Travail demandé:
Recopiez à l'identique, dans le passage sur les allergologues en France, tout ce qui va de « Il existe actuellement » jusqu'à « moins de 35 ans. ».

Passage retenu:
»»
1 % d’entre eux a moins de 35 ans

Il existe actuellement 1 200 allergologues en France, ce qui représente 1 praticien pour 15 000 patients allergiques. Le Syfal estime que c’est bien trop peu : “Les besoins actuels nécessiteraient qu’entre 80 et 90 allergologues soient formés chaque année, ce qui est loin d’être le cas aujourd’hui”. Et leur inquiétude croît avec les perspectives d’avenir. Tout d’abord, du fait de l’évolution de la démographie médicale, on estime qu’en 2020 il ne restera plus que 1 000 allergologues, et seulement 5 % d’entre eux auront moins de 44 ans. Actuellement, l’âge moyen des allergologues se situe autour de 57 ans, et seul 1 % d’entre eux a moins de 35 ans.
««
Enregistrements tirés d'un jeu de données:
»»
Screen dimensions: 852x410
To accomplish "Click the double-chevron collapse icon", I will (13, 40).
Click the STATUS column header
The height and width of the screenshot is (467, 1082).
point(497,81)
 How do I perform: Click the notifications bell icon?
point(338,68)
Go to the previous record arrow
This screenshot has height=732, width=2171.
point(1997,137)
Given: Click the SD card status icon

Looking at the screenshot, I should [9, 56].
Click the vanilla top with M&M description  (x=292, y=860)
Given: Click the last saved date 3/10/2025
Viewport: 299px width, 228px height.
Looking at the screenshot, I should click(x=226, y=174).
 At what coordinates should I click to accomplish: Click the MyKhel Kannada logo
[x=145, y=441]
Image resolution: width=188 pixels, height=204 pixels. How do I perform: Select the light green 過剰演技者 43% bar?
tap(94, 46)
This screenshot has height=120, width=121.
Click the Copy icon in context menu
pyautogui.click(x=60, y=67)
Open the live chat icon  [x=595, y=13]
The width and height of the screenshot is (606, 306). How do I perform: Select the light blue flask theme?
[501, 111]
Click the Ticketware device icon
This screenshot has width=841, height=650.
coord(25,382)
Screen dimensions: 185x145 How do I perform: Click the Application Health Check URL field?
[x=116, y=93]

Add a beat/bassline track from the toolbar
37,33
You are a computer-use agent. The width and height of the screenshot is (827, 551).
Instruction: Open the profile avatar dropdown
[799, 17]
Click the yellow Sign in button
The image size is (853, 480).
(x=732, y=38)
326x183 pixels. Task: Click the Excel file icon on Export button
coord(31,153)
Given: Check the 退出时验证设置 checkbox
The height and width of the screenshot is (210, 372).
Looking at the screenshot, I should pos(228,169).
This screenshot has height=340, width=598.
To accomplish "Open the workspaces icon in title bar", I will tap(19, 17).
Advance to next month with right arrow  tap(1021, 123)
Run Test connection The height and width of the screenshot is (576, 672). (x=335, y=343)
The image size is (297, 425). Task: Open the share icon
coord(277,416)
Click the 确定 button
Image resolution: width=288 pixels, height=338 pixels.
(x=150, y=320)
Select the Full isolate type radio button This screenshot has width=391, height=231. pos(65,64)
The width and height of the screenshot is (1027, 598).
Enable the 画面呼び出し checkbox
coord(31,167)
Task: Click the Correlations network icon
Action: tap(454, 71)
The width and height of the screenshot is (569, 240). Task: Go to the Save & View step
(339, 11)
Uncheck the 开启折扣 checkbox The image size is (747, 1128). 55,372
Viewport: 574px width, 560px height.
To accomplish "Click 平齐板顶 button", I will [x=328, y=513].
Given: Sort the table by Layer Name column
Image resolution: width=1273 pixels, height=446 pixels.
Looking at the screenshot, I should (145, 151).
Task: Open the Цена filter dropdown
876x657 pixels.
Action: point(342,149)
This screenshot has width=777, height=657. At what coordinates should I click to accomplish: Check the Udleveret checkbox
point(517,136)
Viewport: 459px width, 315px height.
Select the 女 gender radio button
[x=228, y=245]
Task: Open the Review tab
««
Réponse rédigée:
Il existe actuellement 1 200 allergologues en France, ce qui représente 1 praticien pour 15 000 patients allergiques. Le Syfal estime que c’est bien trop peu : “Les besoins actuels nécessiteraient qu’entre 80 et 90 allergologues soient formés chaque année, ce qui est loin d’être le cas aujourd’hui”. Et leur inquiétude croît avec les perspectives d’avenir. Tout d’abord, du fait de l’évolution de la démographie médicale, on estime qu’en 2020 il ne restera plus que 1 000 allergologues, et seulement 5 % d’entre eux auront moins de 44 ans. Actuellement, l’âge moyen des allergologues se situe autour de 57 ans, et seul 1 % d’entre eux a moins de 35 ans.